Dataset entries:
+===+
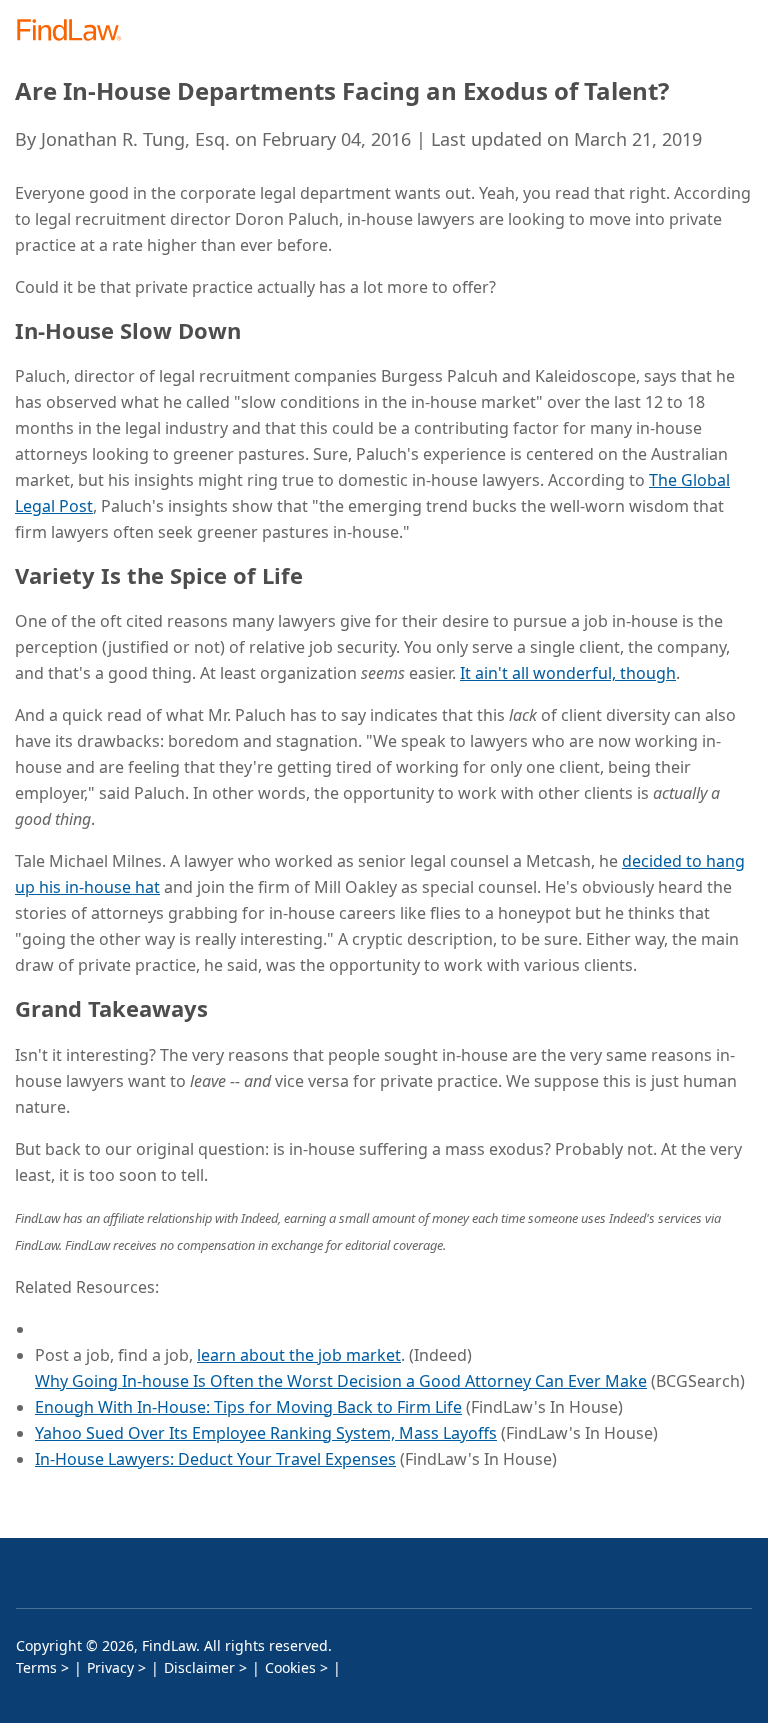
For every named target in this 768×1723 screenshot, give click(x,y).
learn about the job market (299, 1355)
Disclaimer (199, 1667)
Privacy (110, 1667)
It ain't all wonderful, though (568, 673)
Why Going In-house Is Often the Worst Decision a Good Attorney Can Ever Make (341, 1381)
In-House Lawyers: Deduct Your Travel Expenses (215, 1459)
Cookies (290, 1667)
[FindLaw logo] (75, 31)
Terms (36, 1667)
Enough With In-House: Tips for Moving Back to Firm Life (248, 1407)
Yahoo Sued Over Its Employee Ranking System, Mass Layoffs (266, 1433)
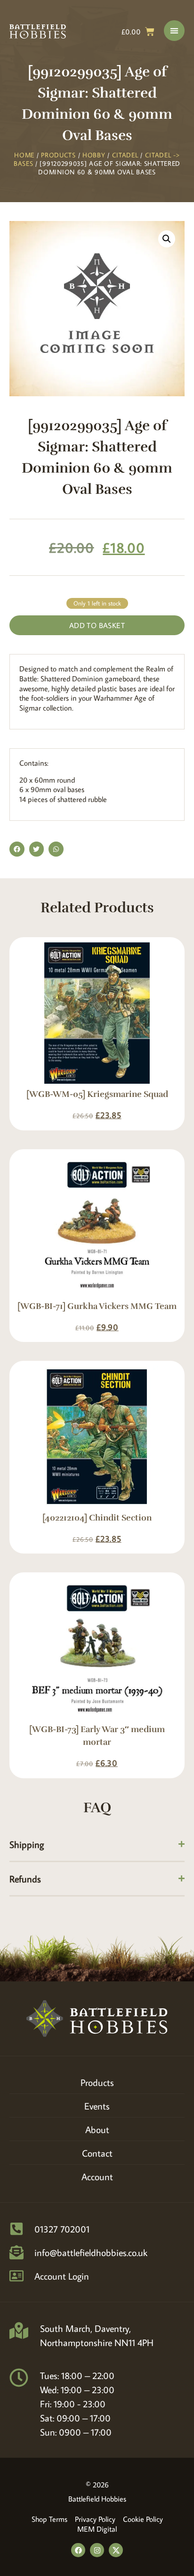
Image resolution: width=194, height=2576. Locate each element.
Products (58, 155)
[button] (166, 238)
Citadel (125, 155)
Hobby (93, 155)
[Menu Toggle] (174, 30)
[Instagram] (97, 2550)
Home (24, 155)
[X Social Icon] (116, 2550)
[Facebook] (78, 2550)
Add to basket (97, 625)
+===+
** REQUIREMENT **
Make an exact copy of the records from their first line through the line containing "Yahoo Sued Over", both ends included, with the pictures omitted.

** TASK SOLUTION **
For every named target in this 768×1723 screenshot, give click(x,y).
learn about the job market (299, 1355)
Disclaimer (199, 1667)
Privacy (110, 1667)
It ain't all wonderful, though (568, 673)
Why Going In-house Is Often the Worst Decision a Good Attorney Can Ever Make (341, 1381)
In-House Lawyers: Deduct Your Travel Expenses (215, 1459)
Cookies (290, 1667)
[FindLaw logo] (75, 31)
Terms (36, 1667)
Enough With In-House: Tips for Moving Back to Firm Life (248, 1407)
Yahoo Sued Over Its Employee Ranking System, Mass Layoffs (266, 1433)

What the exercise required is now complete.